Spin. Texture vs the coefficient of friction.

I was having a discussion with one of our ambassadors about our paddle surface. He was stressing the need for a texture.

I explained our philosophy on building our paddles for long term performance thus why we don’t texture our paddles.

First it puts too much emphasis on spinning the ball for beginner and intermediate players and they lose focus on developing their basic skills. All the grit in the world isn’t going to help somebody who doesn’t understand or have the fundamentals. There is no quick fix to up your game.

Secondly most grit and/or texture wears off and you are left with a surface that has a much reduced coefficient of friction because the finish used to hold the grit even temporarily has to be very hard.

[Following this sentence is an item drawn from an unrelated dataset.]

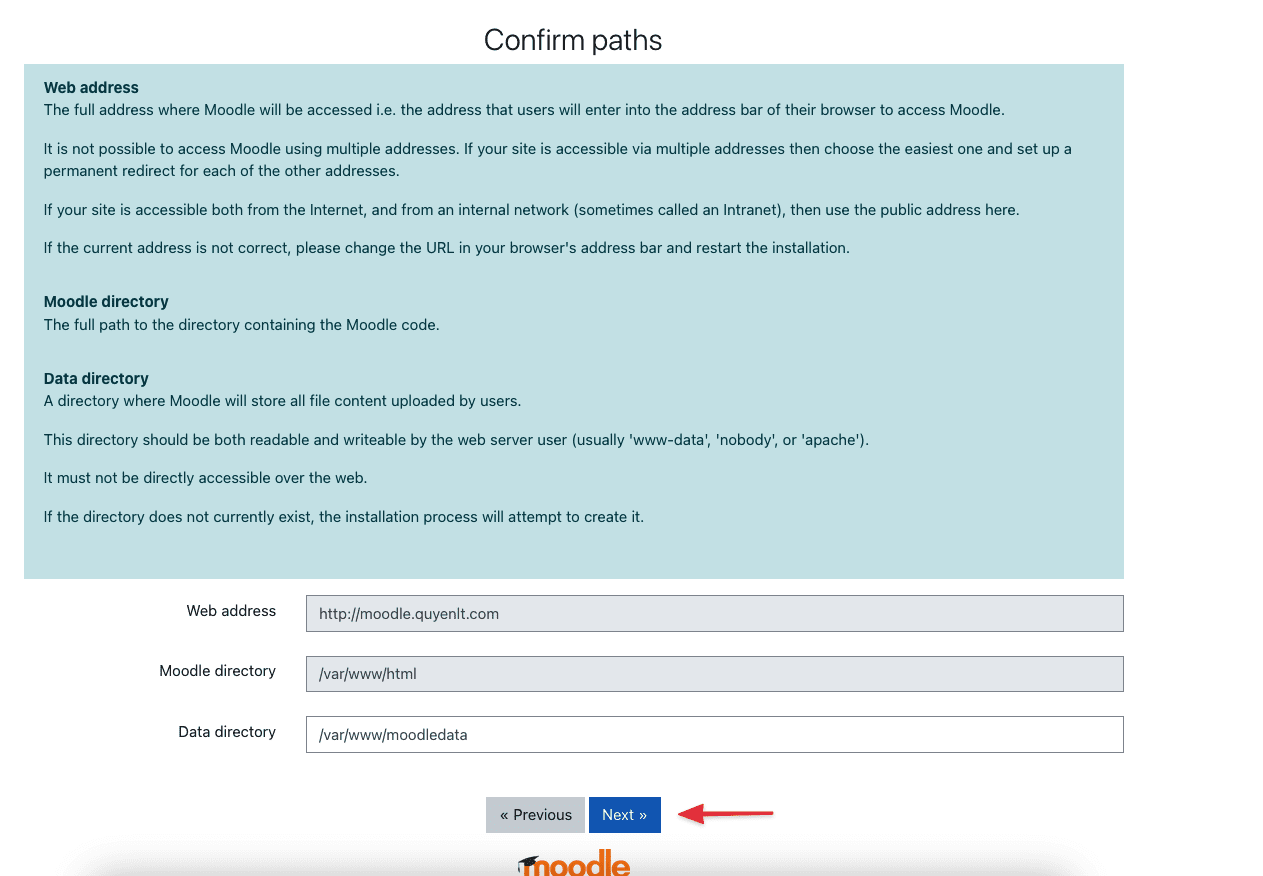Click the text about restarting the installation
The height and width of the screenshot is (876, 1263).
click(x=446, y=248)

Why do we stress coefficient of friction more than surface texture? Because in the long run a good coefficient of friction will allow you to consistently develop spin over the life of the paddle not the life of the playing surface.

Everybody can feel a texture on a new paddle, but it’s hard to feel a coefficient of friction and manufacturers know that.

So below are the test results from the USAPA on our Brick House Retro series paddles. Our paddles have an excellent coefficient of friction and it is one of reasons our paddles can generate descent spin with a relatively smooth playing surface.

Do our paddles generate Mega spin right out of the box, nope. But they will generate consistent spin over the life of the paddle, which should be more than a few weeks.